Les salons de l’agriculture se suivent et se ressemblent et sont devenus une belle vitrine pour l’agriculture au Maroc..
Mais il sagit d’une vitrine qui cache et camoufle la cruelle réalité que vivent nos campagnes au quotidien. .
Malgré les diverses richesses dont regorgent nos campagnes , ces dernières souffrent  toujours , en effet , de marginalisation , d’exclusion et de pauvreté et de très nombreux paysans restent des victimes privilégiés de la misère. .
Nos campagnes sont le parent pauvre en matière d’éducation , d’infrastructures de santé , sportives culturelles…
Les déficits sont flagrants en hôpitaux,  en écoles et en infrastructures nécessaires au développement durable et au bien être. .
Bien sûr , les grands propriétaires terriens et les exportateurs de fruits et légumes s’en mettent plein les poches , s’enrichissent davantage année après année et exploitent sans vergogne la misère et la pauvreté de paysans qui constituent un vivier de main d’oeuvre corvéable à merci , exploitables à  souhait , et très bon marché surtout… et qui ne sont en réalité que des esclaves des temps modernes ..
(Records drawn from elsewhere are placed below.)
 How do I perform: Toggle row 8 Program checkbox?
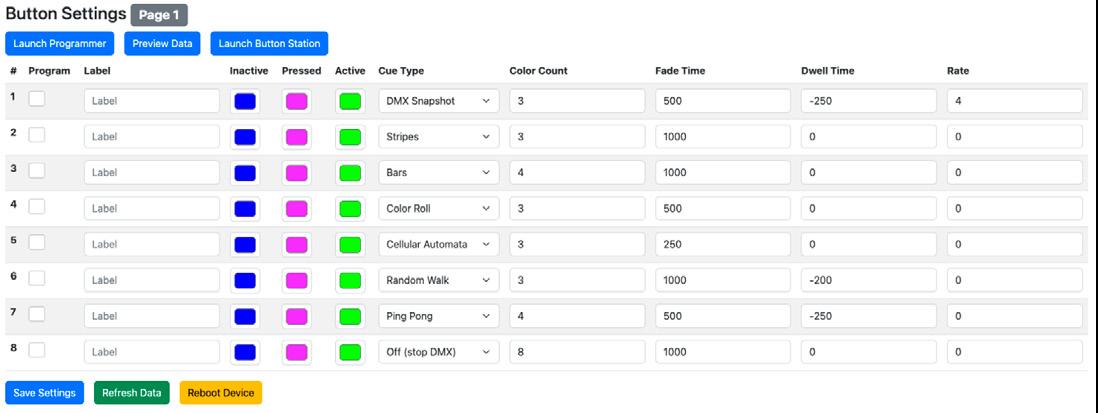click(x=37, y=351)

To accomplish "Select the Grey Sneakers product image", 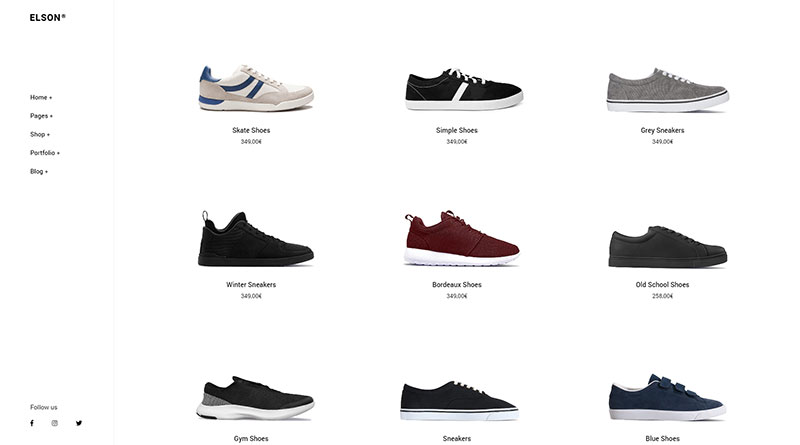I will [667, 90].
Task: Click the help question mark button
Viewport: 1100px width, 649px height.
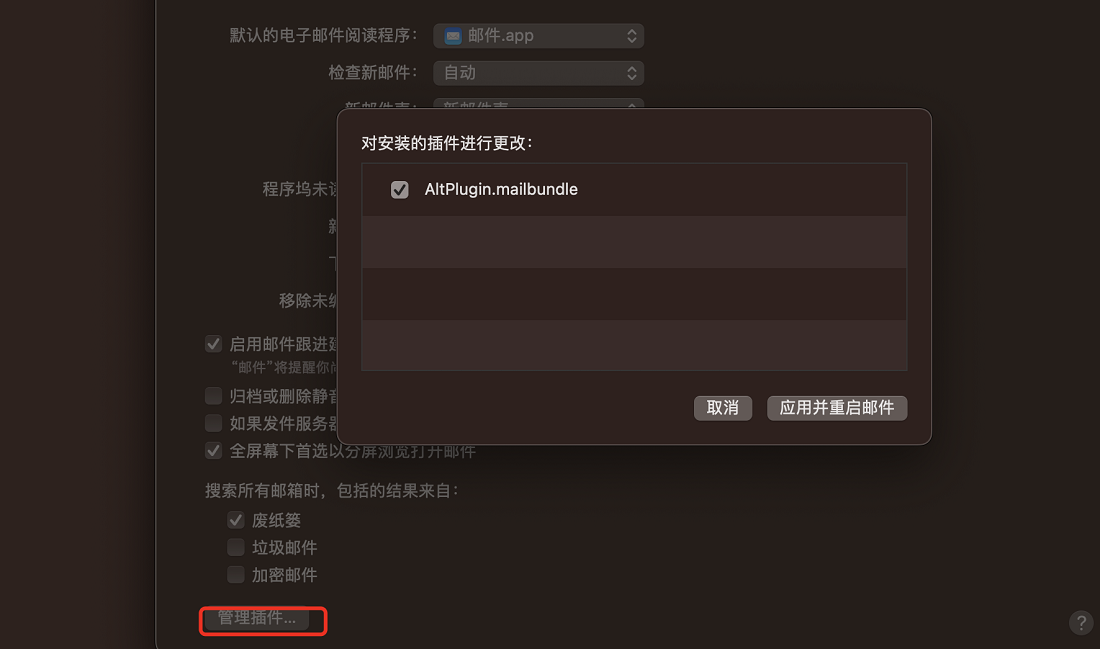Action: pos(1081,622)
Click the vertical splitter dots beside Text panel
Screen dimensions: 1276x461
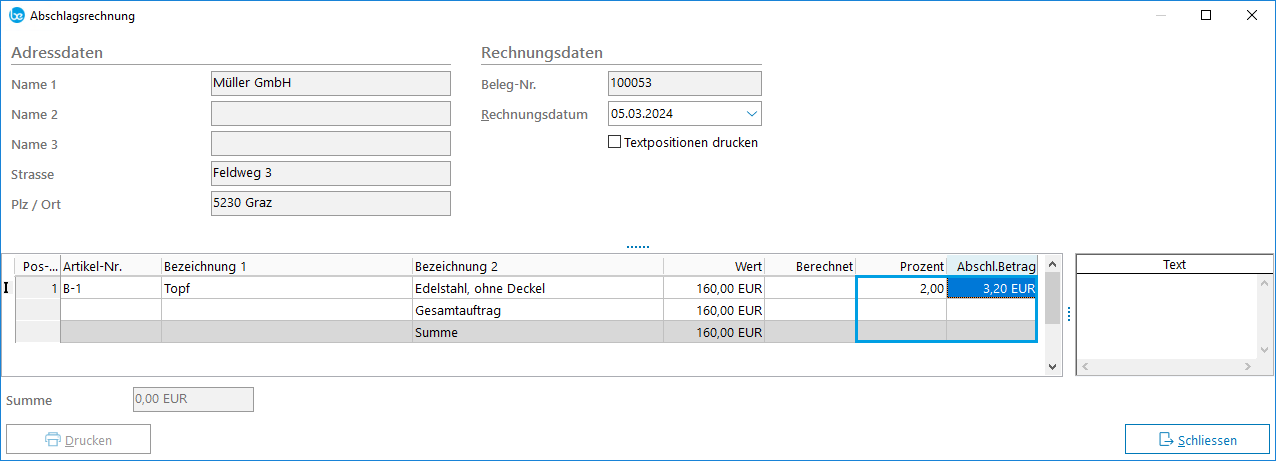coord(1068,315)
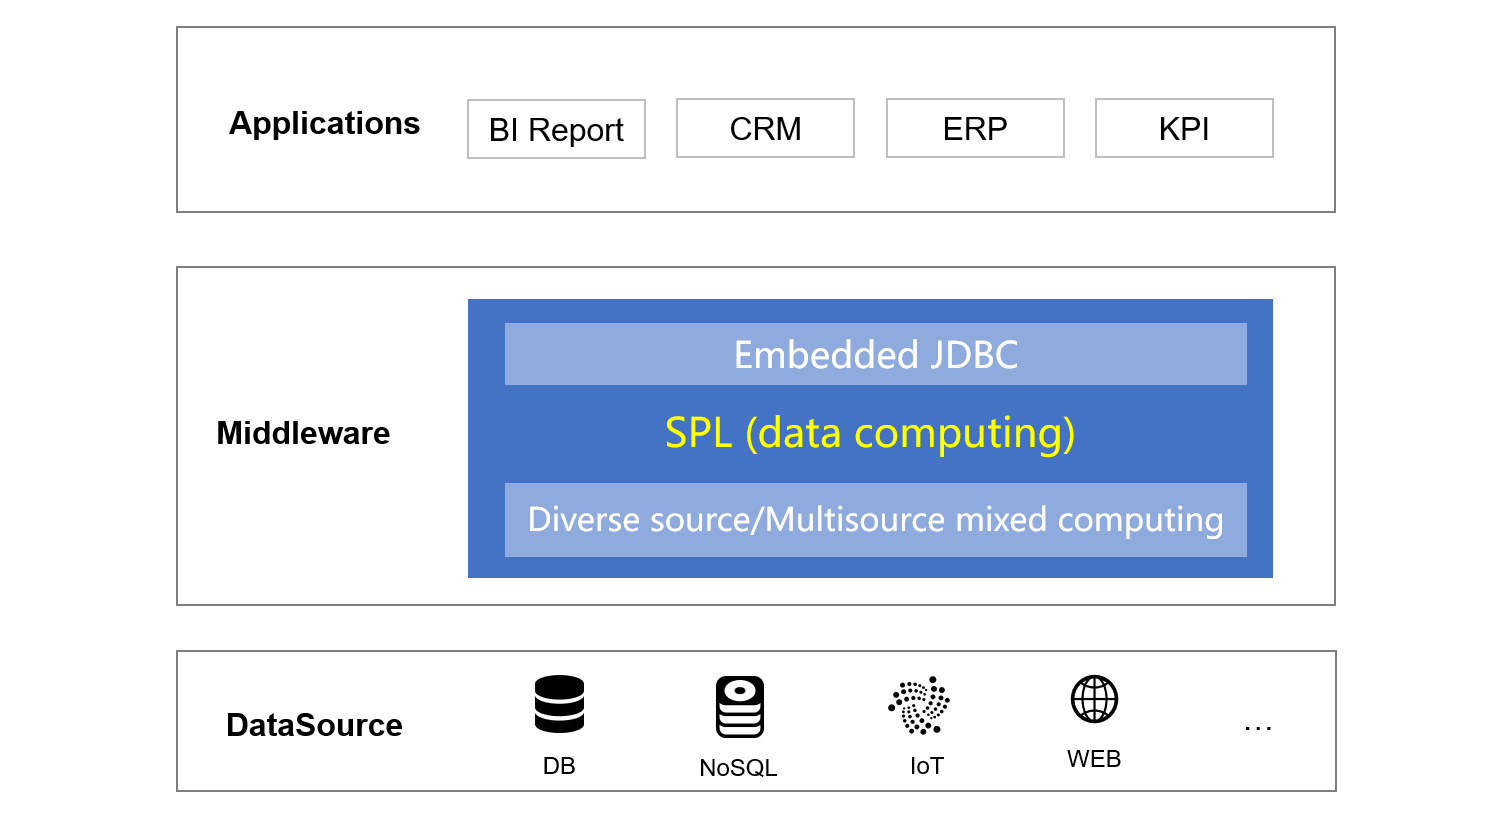Click Diverse source/Multisource mixed computing bar
This screenshot has width=1498, height=825.
coord(875,520)
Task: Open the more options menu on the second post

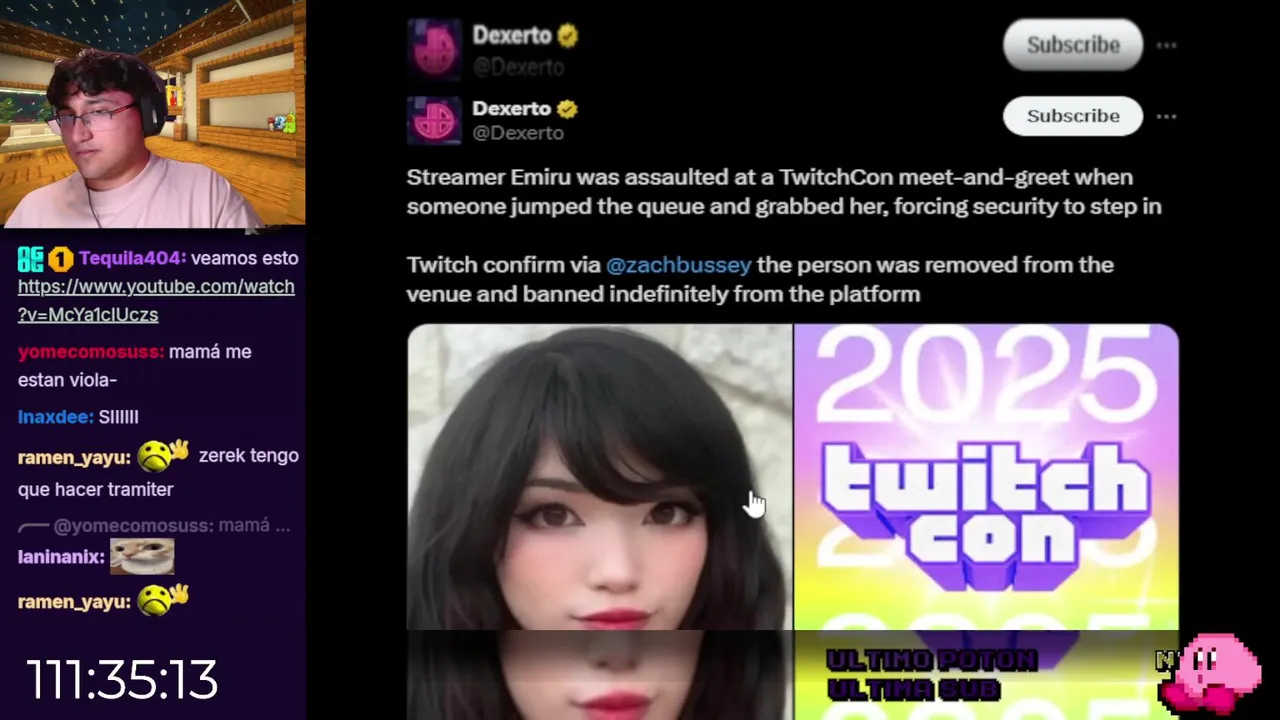Action: click(x=1166, y=116)
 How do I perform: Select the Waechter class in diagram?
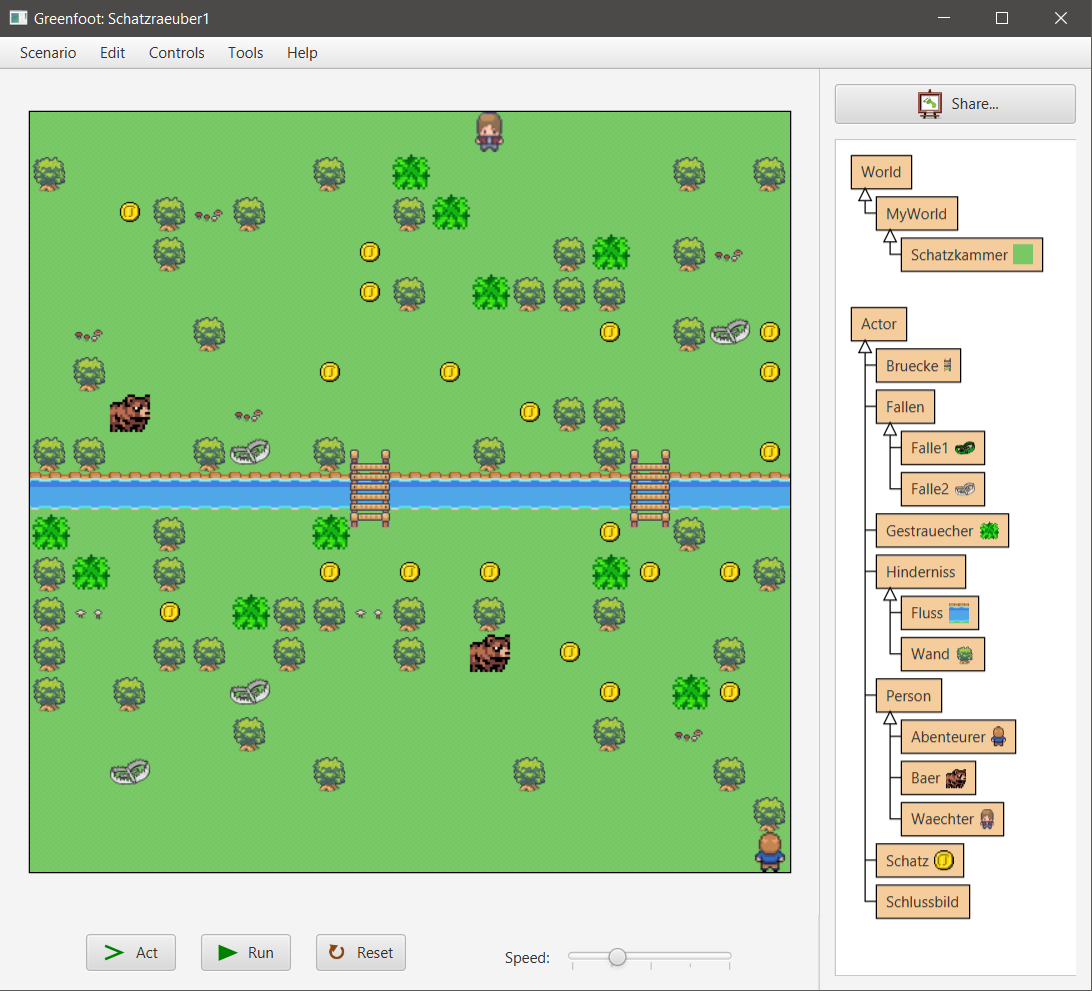point(951,819)
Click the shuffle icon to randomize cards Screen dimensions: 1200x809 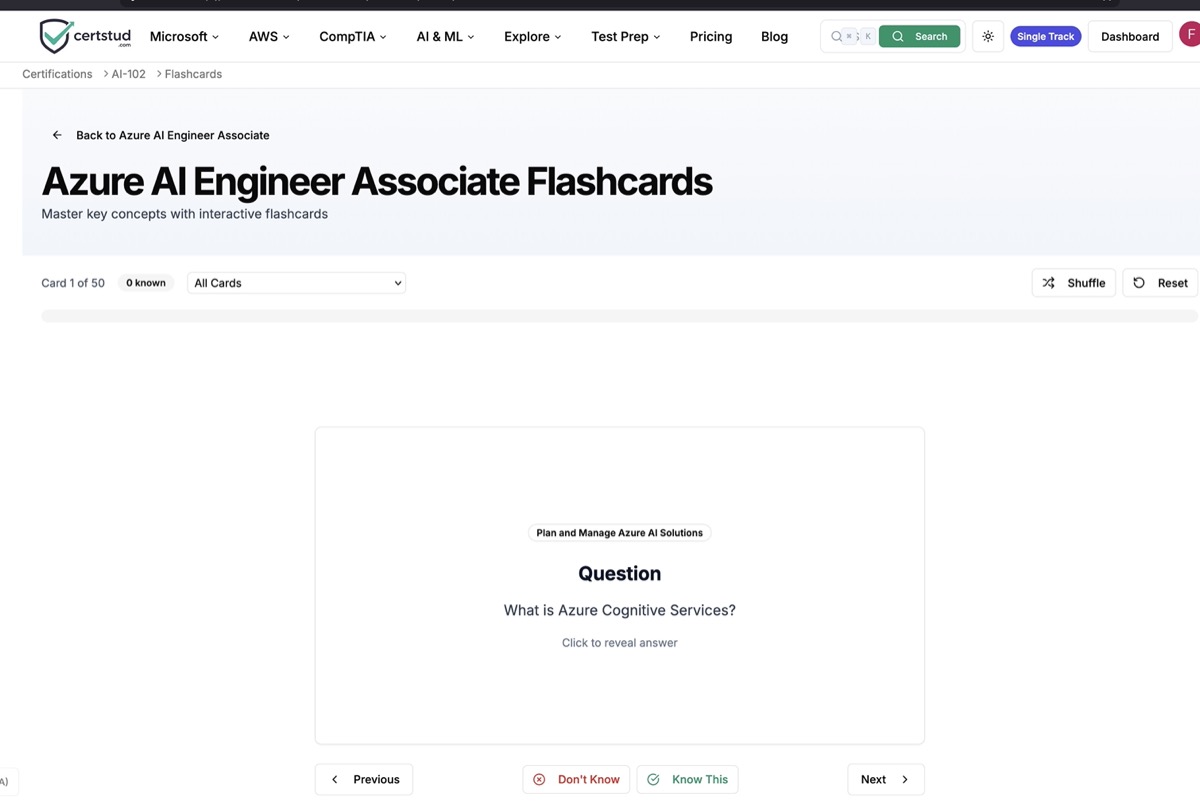click(x=1048, y=282)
Un parti comme le Mouvement Populaire,  et pas seulement,  a même fait du monde rural un véritable fonds de commerce politique !
La preuve que nos campagnes sont exploitées de toutes parts !
Pire , chaque année des centaines de milliers de paysans viennent grossir le contingent des bidonvillois,  des exclus et des déshérités. .
Un jour où l’autre , tôt ou tard il faudra entamer un véritable débat et une réflexion profonde pour mettre fin à la féodalité qui condamne nos paysans à la misère et au sous-developpement durable.